On leur préfère des postiches : des rouleaux de cheveux montés au fil de fer, ajoutés à un chignon simple, ou en cascade, montés sur soie et noués derrière la tête par un ruban. Le tout habilement dissimulé par le coiffeur. 
D’après le premier traité de l’art de la coiffure au milieu du XVIIIe siècle, le coiffeur est considéré comme “un artiste sublime”: De tous les arts, celui de la coiffure devrait être le plus estimé ; celui de la peinture et de la sculpture, ces arts qui font vivre les hommes après leur mort, ne peuvent lui disputer le titre de confrère12.

Sous Louis XV, Paris comptait quelque 1200 coiffeurs dont le plus réputé était Frédéric Larseneur qui coiffait la reine Marie Leszczynska. 
Ensuite messieurs Frison, Dagé, Legros de Rumigny et Léonard Autier qui deviendra plus tard Léonard tout court et le coiffeur favori de la reine Marie-Antoinette.
De Rumigny fonda une académie de coiffure où il formait des servantes et des valets dans l’art de la coiffure. Ils s’exerçaient sur la chevelure des jeunes filles du peuple, dites “prêteuses de têtes”. L’apprentissage durait trois ans et, à la fin de leur formation ils recevaient des certificats cachetés et le titre de “professeurs académiciens de l’art de la coiffure”. 
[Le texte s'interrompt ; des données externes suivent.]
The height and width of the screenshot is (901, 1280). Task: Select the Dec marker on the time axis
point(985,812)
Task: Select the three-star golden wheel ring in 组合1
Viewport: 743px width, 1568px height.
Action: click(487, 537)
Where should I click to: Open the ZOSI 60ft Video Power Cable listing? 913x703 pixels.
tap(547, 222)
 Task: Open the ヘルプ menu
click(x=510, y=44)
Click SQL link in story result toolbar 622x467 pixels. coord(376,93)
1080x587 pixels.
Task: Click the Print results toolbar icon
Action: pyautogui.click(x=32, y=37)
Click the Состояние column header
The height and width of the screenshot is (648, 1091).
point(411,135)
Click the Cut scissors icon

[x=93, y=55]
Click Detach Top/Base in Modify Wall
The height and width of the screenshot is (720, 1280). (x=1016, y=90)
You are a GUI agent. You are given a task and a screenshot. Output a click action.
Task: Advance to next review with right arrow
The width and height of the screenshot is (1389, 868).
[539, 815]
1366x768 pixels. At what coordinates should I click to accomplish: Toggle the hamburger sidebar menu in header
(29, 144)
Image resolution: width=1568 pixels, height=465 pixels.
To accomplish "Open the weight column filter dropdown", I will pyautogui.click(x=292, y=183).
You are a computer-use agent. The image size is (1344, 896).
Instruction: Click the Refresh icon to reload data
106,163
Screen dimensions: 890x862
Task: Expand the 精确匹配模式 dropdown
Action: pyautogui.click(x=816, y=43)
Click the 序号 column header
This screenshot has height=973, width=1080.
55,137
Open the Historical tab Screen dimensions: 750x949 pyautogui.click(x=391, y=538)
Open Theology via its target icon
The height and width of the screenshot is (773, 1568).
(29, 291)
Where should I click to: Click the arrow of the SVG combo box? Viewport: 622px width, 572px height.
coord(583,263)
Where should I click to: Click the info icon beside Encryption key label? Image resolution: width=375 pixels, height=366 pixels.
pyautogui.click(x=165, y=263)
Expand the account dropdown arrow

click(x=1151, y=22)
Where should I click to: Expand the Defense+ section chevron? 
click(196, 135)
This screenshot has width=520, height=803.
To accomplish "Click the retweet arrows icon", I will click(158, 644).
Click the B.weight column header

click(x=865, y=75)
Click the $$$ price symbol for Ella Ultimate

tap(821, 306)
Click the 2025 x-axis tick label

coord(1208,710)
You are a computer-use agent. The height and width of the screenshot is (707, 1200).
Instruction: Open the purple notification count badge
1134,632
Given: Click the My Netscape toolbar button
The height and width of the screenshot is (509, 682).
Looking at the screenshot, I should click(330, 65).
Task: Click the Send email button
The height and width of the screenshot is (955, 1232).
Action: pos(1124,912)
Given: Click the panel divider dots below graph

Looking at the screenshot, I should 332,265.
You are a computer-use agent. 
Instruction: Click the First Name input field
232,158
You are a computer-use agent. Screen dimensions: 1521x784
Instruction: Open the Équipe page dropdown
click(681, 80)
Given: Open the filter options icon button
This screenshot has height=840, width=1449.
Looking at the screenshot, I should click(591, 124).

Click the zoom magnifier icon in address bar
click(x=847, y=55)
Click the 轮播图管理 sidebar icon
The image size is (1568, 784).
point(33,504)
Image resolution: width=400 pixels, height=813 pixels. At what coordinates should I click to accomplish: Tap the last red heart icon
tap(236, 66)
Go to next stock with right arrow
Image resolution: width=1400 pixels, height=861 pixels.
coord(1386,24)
Les certificats estampillés de Legros. Le plus prestigieux était le grand Cachet du Soleil, gallica.fr

La coiffure féminine

Les nouvelles coiffures avaient peu de volume, elles donnaient de petites têtes aux cheveux bouclés à la partie avant, et remontées à la nuque par un petit chignon. 

Jean-Etienne Liotard: Le petit déjeuner 1752, Alte Pinakothek Münich

Un des éléments de la coiffure féminine sous Louis XV était “le tapé”. 

“Le tapé”, marie-antoinette.forumactif.org

On l’obtenait en relevant les cheveux du front et en les crêpant de façon à former une auréole autour du visage ; à l’arrière les cheveux étaient lisses.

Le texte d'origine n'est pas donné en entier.